__Input data__.
# # # #
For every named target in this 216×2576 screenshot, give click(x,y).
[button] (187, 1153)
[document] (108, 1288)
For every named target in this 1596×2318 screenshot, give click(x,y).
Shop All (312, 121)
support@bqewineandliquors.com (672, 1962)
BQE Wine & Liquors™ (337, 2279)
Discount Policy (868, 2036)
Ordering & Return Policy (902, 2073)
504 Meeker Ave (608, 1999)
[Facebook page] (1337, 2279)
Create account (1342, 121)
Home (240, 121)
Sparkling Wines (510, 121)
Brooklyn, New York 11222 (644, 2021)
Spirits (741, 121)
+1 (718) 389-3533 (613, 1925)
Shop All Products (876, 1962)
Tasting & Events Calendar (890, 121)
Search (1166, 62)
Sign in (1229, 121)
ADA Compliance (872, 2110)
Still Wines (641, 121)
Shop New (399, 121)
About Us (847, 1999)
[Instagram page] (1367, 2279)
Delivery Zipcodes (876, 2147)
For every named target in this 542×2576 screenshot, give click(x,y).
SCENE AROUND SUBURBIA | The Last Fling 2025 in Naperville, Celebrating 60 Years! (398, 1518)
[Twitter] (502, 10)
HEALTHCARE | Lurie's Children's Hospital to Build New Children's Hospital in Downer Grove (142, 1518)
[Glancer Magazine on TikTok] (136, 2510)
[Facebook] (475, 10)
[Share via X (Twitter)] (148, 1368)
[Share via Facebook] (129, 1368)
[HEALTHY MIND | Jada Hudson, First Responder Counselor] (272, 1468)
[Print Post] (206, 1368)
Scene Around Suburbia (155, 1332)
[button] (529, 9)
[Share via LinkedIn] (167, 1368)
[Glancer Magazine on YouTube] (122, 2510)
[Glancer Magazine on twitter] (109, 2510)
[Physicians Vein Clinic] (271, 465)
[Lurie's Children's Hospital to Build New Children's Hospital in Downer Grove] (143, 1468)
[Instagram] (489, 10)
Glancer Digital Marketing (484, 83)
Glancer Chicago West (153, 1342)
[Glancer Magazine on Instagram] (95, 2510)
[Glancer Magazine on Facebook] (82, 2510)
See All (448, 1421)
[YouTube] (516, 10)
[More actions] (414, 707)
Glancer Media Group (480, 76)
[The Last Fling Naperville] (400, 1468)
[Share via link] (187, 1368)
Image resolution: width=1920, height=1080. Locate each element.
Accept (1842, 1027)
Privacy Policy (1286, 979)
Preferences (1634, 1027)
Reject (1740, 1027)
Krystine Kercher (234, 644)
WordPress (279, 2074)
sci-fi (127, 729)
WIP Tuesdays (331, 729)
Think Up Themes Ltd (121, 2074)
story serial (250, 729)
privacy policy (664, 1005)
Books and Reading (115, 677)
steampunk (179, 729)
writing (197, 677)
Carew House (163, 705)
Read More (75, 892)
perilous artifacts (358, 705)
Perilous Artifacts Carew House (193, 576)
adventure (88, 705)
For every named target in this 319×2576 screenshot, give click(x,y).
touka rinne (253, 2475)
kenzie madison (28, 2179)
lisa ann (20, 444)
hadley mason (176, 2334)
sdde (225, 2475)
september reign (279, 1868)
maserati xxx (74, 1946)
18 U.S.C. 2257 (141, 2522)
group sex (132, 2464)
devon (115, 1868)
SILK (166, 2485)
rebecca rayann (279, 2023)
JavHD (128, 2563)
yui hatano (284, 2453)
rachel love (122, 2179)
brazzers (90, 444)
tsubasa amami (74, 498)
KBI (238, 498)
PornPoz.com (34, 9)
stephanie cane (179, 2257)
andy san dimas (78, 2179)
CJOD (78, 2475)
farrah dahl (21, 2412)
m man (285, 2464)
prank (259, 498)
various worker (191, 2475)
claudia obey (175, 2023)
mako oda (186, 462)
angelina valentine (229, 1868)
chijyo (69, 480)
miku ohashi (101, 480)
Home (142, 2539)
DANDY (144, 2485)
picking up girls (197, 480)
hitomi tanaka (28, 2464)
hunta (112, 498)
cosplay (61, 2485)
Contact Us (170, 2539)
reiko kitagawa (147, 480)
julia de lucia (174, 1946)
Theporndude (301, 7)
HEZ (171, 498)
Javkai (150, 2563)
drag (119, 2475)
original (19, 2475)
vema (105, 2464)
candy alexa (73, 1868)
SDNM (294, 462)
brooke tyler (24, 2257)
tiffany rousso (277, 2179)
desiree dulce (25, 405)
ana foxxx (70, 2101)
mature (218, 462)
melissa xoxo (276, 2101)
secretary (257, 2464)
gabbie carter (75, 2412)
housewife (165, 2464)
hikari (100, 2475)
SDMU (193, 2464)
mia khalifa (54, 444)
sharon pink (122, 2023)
# # # #
__The task__. Repeat exactly, and only, the run of lines from the start of the material above through the line that holds "[YouTube] (516, 10)".

__Solution to the problem__.
For every named target in this 216×2576 screenshot, give click(x,y).
[button] (187, 1153)
[document] (108, 1288)
For every named target in this 1596×2318 screenshot, give click(x,y).
Shop All (312, 121)
support@bqewineandliquors.com (672, 1962)
BQE Wine & Liquors™ (337, 2279)
Discount Policy (868, 2036)
Ordering & Return Policy (902, 2073)
504 Meeker Ave (608, 1999)
[Facebook page] (1337, 2279)
Create account (1342, 121)
Home (240, 121)
Sparkling Wines (510, 121)
Brooklyn, New York 11222 (644, 2021)
Spirits (741, 121)
+1 (718) 389-3533 (613, 1925)
Shop All Products (876, 1962)
Tasting & Events Calendar (890, 121)
Search (1166, 62)
Sign in (1229, 121)
ADA Compliance (872, 2110)
Still Wines (641, 121)
Shop New (399, 121)
About Us (847, 1999)
[Instagram page] (1367, 2279)
Delivery Zipcodes (876, 2147)
For every named target in this 542×2576 screenshot, give click(x,y).
SCENE AROUND SUBURBIA | The Last Fling 2025 in Naperville, Celebrating 60 Years! (398, 1518)
[Twitter] (502, 10)
HEALTHCARE | Lurie's Children's Hospital to Build New Children's Hospital in Downer Grove (142, 1518)
[Glancer Magazine on TikTok] (136, 2510)
[Facebook] (475, 10)
[Share via X (Twitter)] (148, 1368)
[Share via Facebook] (129, 1368)
[HEALTHY MIND | Jada Hudson, First Responder Counselor] (272, 1468)
[Print Post] (206, 1368)
Scene Around Suburbia (155, 1332)
[button] (529, 9)
[Share via LinkedIn] (167, 1368)
[Glancer Magazine on YouTube] (122, 2510)
[Glancer Magazine on twitter] (109, 2510)
[Physicians Vein Clinic] (271, 465)
[Lurie's Children's Hospital to Build New Children's Hospital in Downer Grove] (143, 1468)
[Instagram] (489, 10)
Glancer Digital Marketing (484, 83)
Glancer Chicago West (153, 1342)
[Glancer Magazine on Instagram] (95, 2510)
[Glancer Magazine on Facebook] (82, 2510)
See All (448, 1421)
[YouTube] (516, 10)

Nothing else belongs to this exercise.